* GIVEN PROBLEM
Duplicate the material from the line that contains "1568x598 pixels. Task: Open" through the end of the material, including both of those lines, and leave out the pictures.

--- start of DATA IN THIS EXERCISE ---

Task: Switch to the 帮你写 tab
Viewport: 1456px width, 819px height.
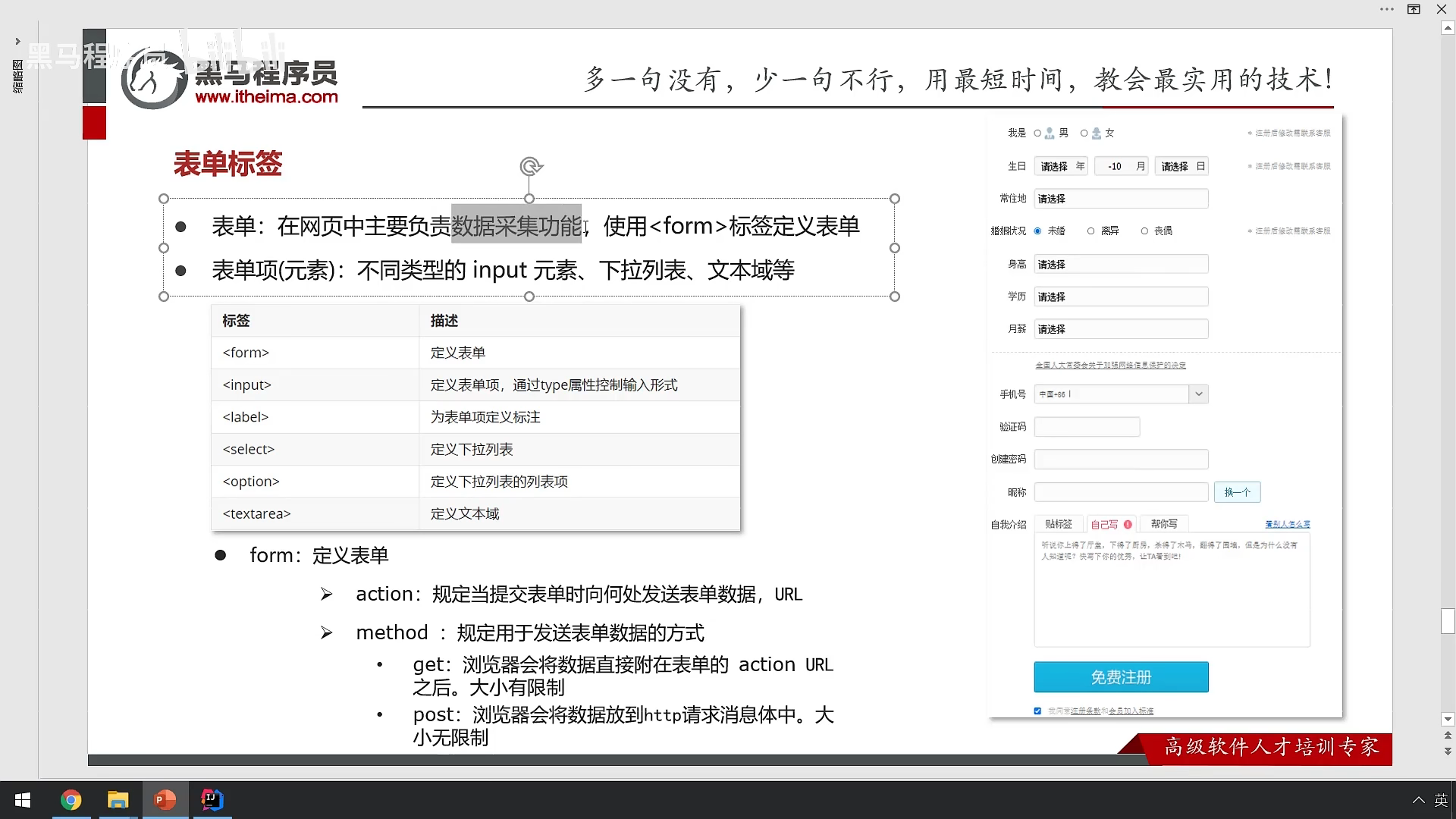Action: 1163,524
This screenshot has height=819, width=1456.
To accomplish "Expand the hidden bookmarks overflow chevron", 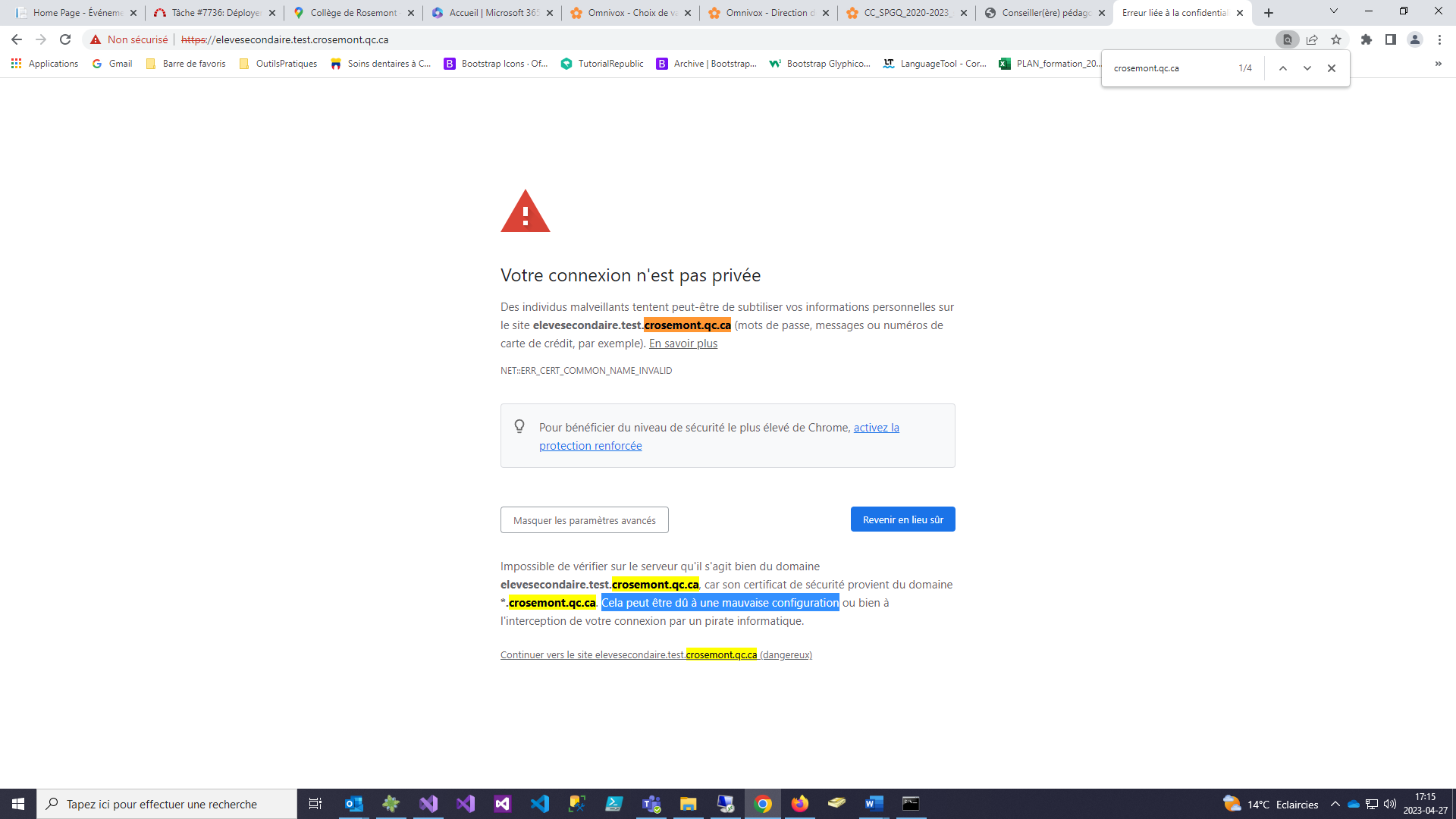I will click(x=1439, y=64).
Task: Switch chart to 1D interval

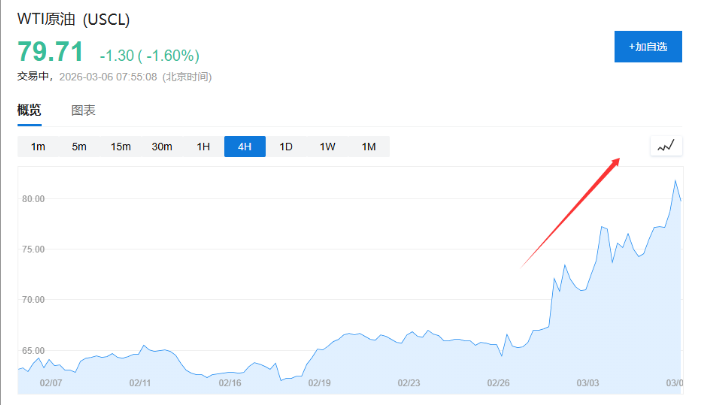Action: click(x=286, y=147)
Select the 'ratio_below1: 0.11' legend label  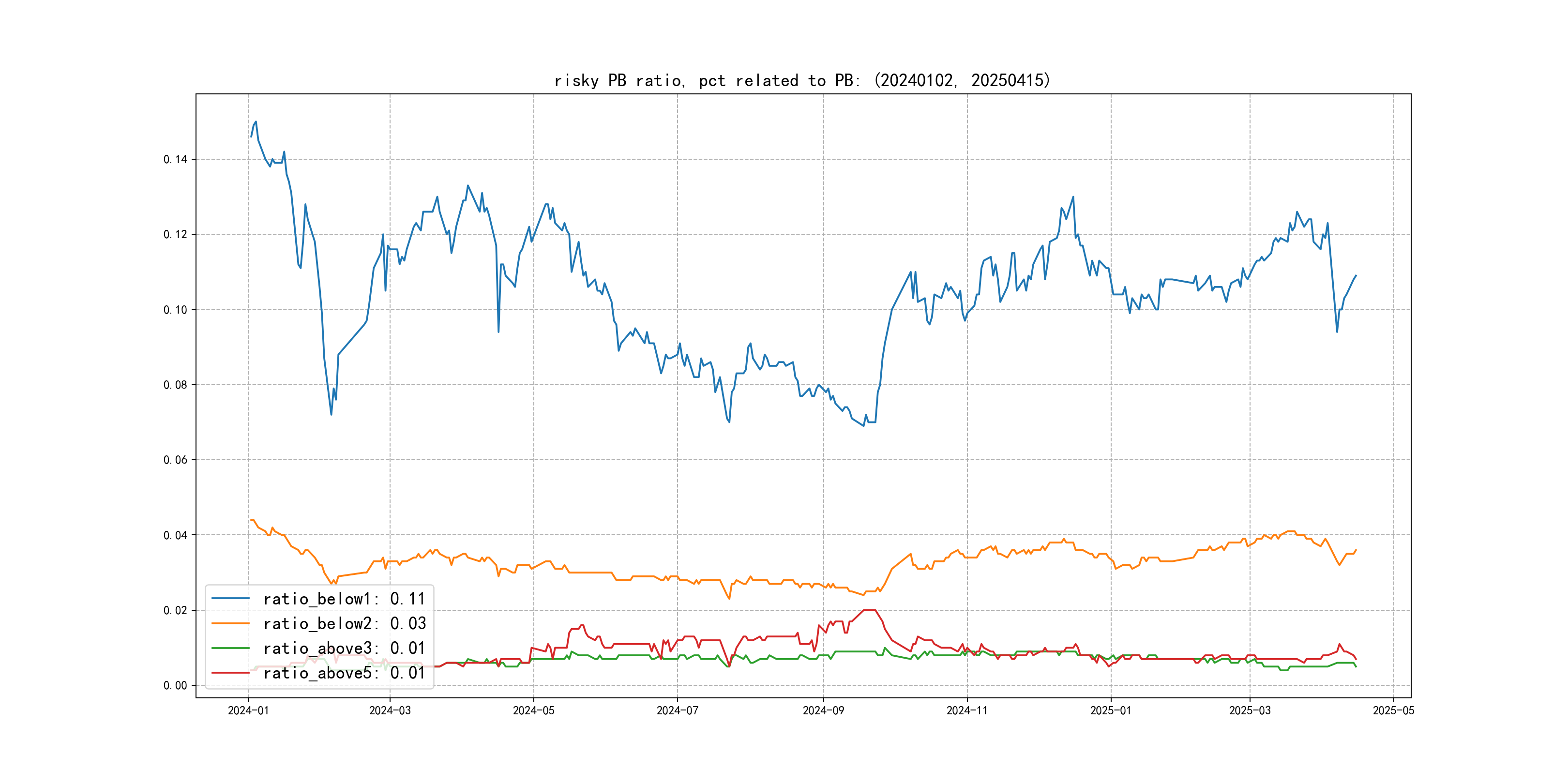point(344,599)
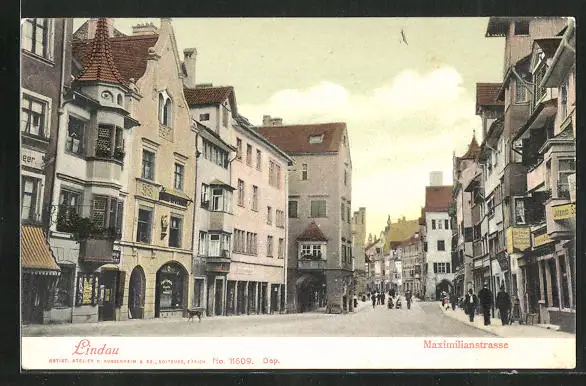Click the dog standing on the street
The height and width of the screenshot is (386, 586).
tap(195, 315)
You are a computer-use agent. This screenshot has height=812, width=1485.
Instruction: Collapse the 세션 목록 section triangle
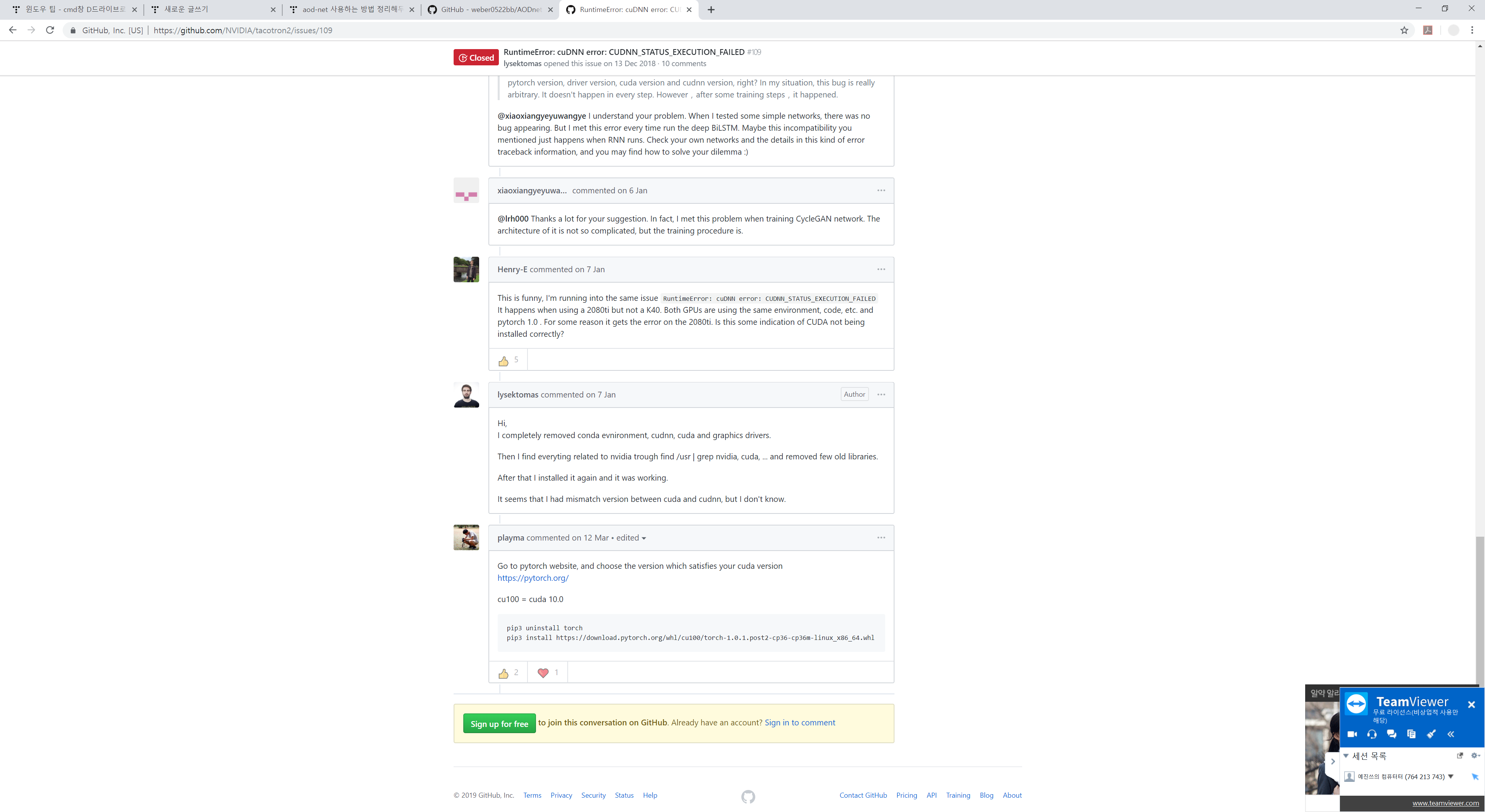[x=1346, y=756]
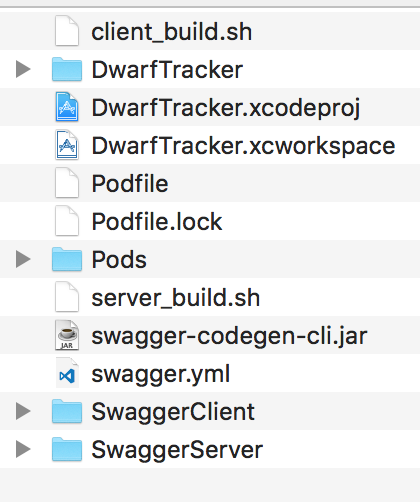Select the server_build.sh file row

pyautogui.click(x=210, y=297)
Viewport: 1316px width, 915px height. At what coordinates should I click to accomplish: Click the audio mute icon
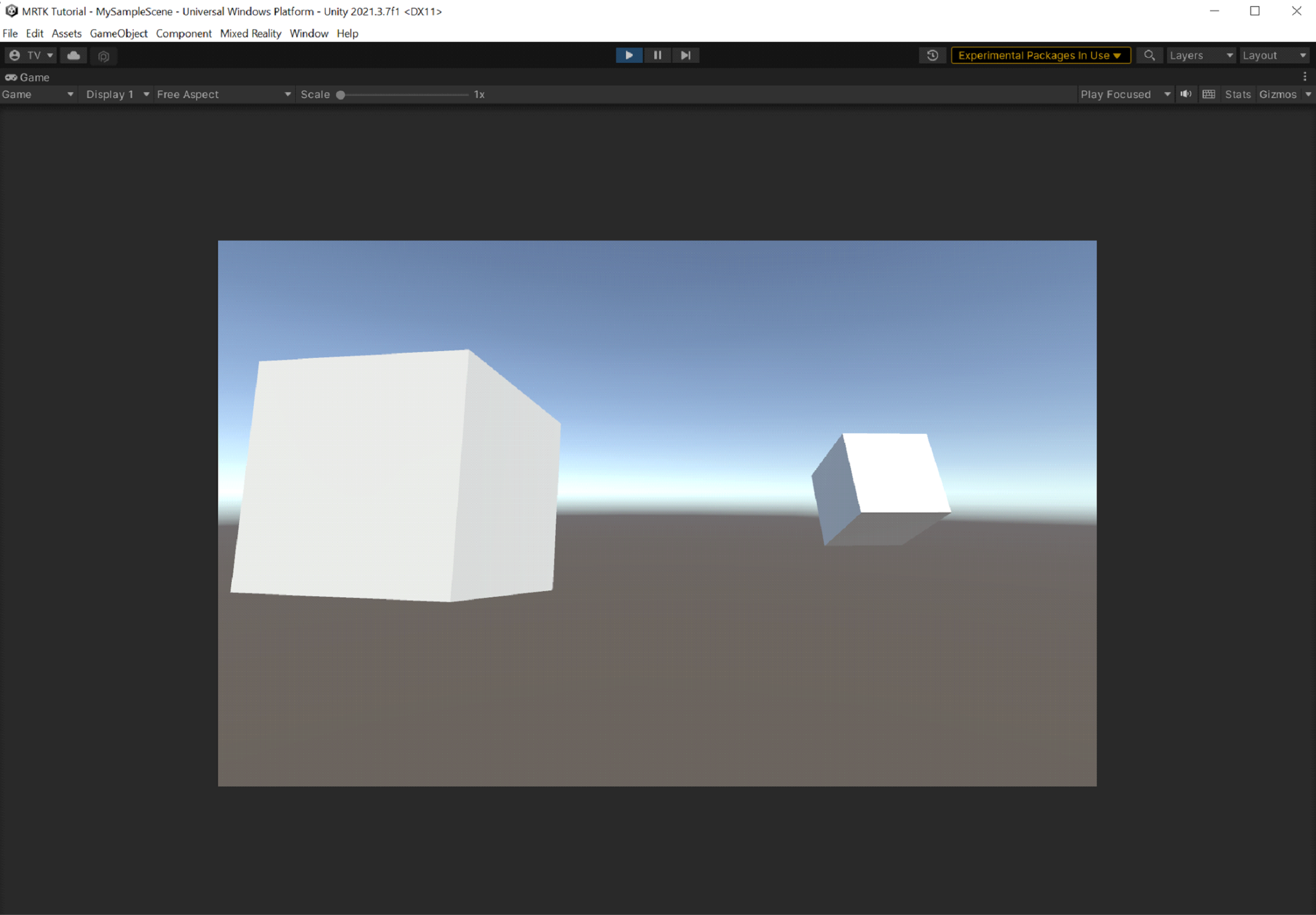point(1186,94)
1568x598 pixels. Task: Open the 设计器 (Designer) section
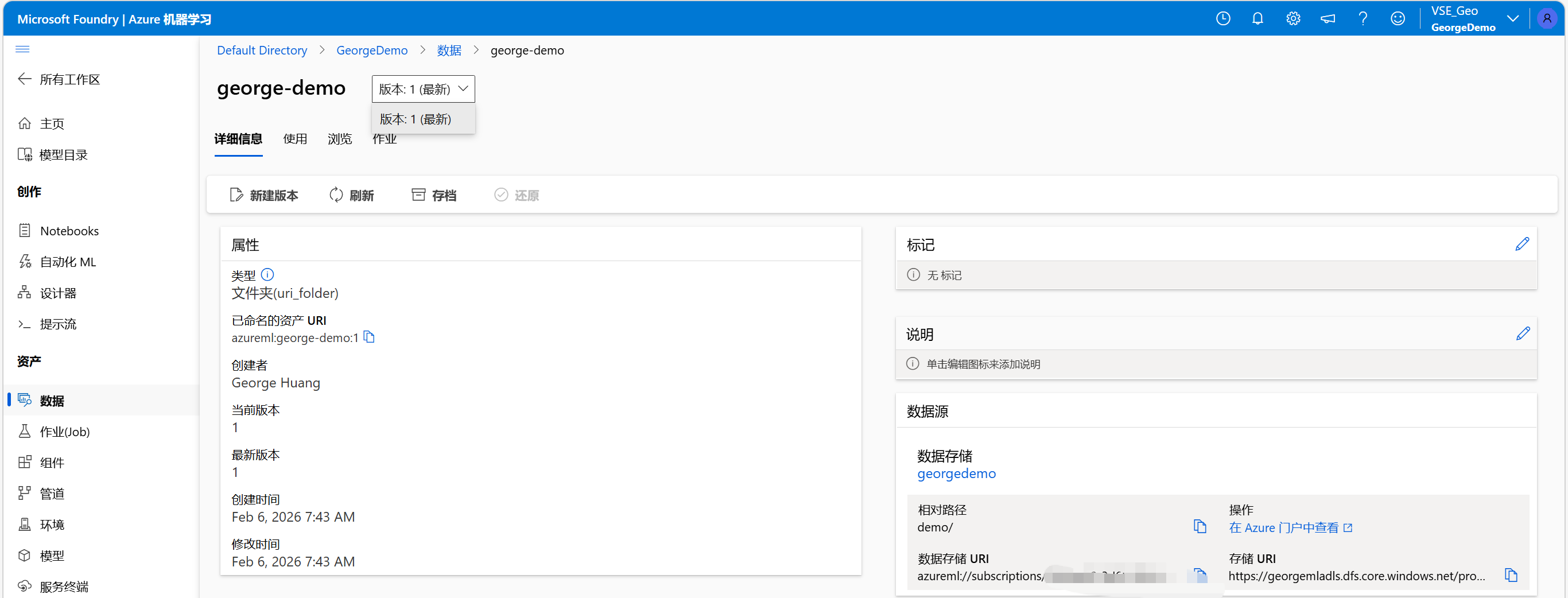[x=59, y=293]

--- end of DATA IN THIS EXERCISE ---

* RESULT OF THIS TASK
1568x598 pixels. Task: Open the 设计器 (Designer) section
[x=59, y=293]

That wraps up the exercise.